Claims Advisor: In a June 21 news release, you mentioned that professional crime rings and gangs are still a challenge in some parts of the country. How are they affecting insurance claims? Is it just that they are stealing cars and causing auto theft claims, or do they play a bigger role in insurance fraud? Joe Wehrle: Professional crime rings and gangs play a much bigger role in insurance fraud. They have gone beyond just making an auto theft claim and collecting payment. In many ways, they operate like a corporation. They still make the initial claim, but they also push for all policy limits by utilizing runners to recruit additional participants, conspiring with auto body shop owners to enhance damages, co-opting medical professionals (medical doctors, chiropractors, physical therapists, acupuncturists, etc.) who provide unnecessary medical treatments and/or surgeries (durable medical equipment, diagnostics testing, etc.), and working with attorneys who bill and demand payment up to the policy limit. These groups are so sophisticated that they conduct counter-surveillance, verify new patients' Social Security numbers, and know which insurance companies to submit claims to.
We hear a lot about vehicle claims fraud. What are the trends you're seeing on the commercial and medical side?

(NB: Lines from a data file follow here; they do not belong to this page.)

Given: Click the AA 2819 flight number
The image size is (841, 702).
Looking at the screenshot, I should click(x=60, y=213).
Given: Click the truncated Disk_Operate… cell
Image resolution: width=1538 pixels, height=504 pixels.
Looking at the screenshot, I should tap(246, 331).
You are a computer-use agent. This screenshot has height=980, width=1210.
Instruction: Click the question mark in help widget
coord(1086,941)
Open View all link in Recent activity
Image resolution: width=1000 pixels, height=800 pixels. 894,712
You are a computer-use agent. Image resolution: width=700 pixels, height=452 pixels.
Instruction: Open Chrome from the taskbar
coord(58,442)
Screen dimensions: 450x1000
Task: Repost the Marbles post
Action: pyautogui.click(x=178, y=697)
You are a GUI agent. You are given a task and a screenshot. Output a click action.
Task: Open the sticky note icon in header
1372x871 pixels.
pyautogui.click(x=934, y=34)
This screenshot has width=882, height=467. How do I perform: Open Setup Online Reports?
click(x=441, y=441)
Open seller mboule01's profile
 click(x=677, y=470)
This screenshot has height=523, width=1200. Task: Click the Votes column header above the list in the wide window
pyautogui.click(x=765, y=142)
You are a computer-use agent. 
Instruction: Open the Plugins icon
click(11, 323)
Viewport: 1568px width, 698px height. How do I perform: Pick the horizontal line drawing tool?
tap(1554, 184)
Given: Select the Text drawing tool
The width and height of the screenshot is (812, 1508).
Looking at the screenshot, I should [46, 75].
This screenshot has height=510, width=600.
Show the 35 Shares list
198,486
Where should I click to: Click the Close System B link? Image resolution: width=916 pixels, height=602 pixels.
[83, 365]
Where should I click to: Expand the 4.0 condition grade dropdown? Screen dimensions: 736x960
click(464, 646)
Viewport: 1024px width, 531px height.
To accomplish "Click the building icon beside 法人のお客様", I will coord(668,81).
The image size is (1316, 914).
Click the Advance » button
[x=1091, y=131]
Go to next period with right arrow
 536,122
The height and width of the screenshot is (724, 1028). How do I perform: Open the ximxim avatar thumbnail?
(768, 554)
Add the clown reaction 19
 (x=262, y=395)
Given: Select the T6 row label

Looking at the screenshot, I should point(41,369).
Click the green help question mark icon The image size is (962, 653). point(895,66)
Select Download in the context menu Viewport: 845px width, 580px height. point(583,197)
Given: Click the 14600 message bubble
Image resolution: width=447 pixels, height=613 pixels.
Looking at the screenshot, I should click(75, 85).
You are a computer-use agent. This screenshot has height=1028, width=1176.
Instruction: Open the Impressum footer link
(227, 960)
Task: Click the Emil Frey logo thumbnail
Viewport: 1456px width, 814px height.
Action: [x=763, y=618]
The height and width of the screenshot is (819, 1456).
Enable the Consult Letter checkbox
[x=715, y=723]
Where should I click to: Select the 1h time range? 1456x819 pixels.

Wehrle: We're seeing a lot—commercial rate evasion, staged accidents with high-limit commercial auto policies, arson-for-profit rings, and inflated contractor invoices or fabricated damages. We're also seeing factoring. Factoring occurs when an attorney or medical provider sells a medical lien to an outside party (a factoring company). The outside party then pursues the full price of the bills, although they originally bought the lien for a cut price. The fraud comes from the medical providers, who inflate all the billing with the knowledge they will not be responsible for trying to settle the final bill. Through the use of referral networks for services, such as MRIs, pain treatment, possible unnecessary surgeries and the like, the medical providers can provide the patient with expensive and useless testing to create an astronomical bill. They sell the bill to the factoring company, which can then attempt to settle for the full cost of the bill regardless of what they actually paid for the lien. These factoring companies are shielded by the collateral source rule in civil court and can pursue the inflated total in some states.
NICB offers training for law enforcement personnel and others on fraud and special investigations for its members and governmental agencies. You've got online and in-person classes. What specifically is covered in these sessions?
Wehrle: In NICB training, the characteristics of the scheme are identified (e.g., upcoding medical bills, owner vehicle give-ups, inflated or fictitious property claims, etc.); the indicators pertaining to that particular scheme are identified as are specific action steps to resolve the indicators.
Who's most apt at sniffing out fraud—the frontline claims rep or somebody else in the chain? Has any analysis been done on that and on how they spot the guilty?
Wehrle: It is widely acknowledged by the industry that the frontline claims person is in the best position to initially detect any questionable aspects concerning the claim. They have the proof of loss and the supporting paperwork (application, policy, police reports, receipts, etc.), and they interact with the insured/claimant. As such, the frontline claims officer has the most complete picture of the claim's details. Acknowledging the crucial role the front line plays in detecting fraud, NICB publishes numerous job aides for them in which we identify them as the "first line of defense" against fraud. NICB provides printed Indicators of Fraud (by scheme and line of business), an Interactive Indicator Guide (a software application), various investigative guides, and numerous training programs to assist them.
Where do you see the states going when it comes to helping carriers shut down insurance fraud?
Wehrle: This year, several states have taken on legislation to address insurance fraud, namely in the personal injury protection no-fault states like New York, Florida, Michigan, Minnesota, Kentucky and New Jersey where we are seeing large questionable-claim increases. Other states, such as Pennsylvania and Texas, passed legislation to allow for greater exchange of information on potential fraud schemes among the insurance industry, law enforcement and the National Insurance Crime Bureau. It's critical that state lawmakers provide law enforcement with adequate laws to help prevent the triple-digit increases in medical fraud that we are currently seeing. Although many of these laws this year did not pass, many of them will carry over to 2012.
There has been a push in the past couple of years to use Web-based case management systems in the states to improve reporting of suspicious claims. What's your take on their success—not just in reporting, but in prosecution and convictions?
Wehrle: With limited resources, state fraud bureaus can only do so much. That is why we implemented the Fraud Bureau Reporting Program (FBRP) that allows the industry to report questionable claims to 45 state jurisdictions. This allows state fraud bureaus to receive the information needed to promptly investigate suspected fraud and coordinate efforts with NICB and the insurance industry. This gets the information quickly into the hands of investigators and prosecutors, which we feel aids conviction efforts.
Taylor Smith is a contributing writer and Maureen Latimer is managing editor for Claims Advisor.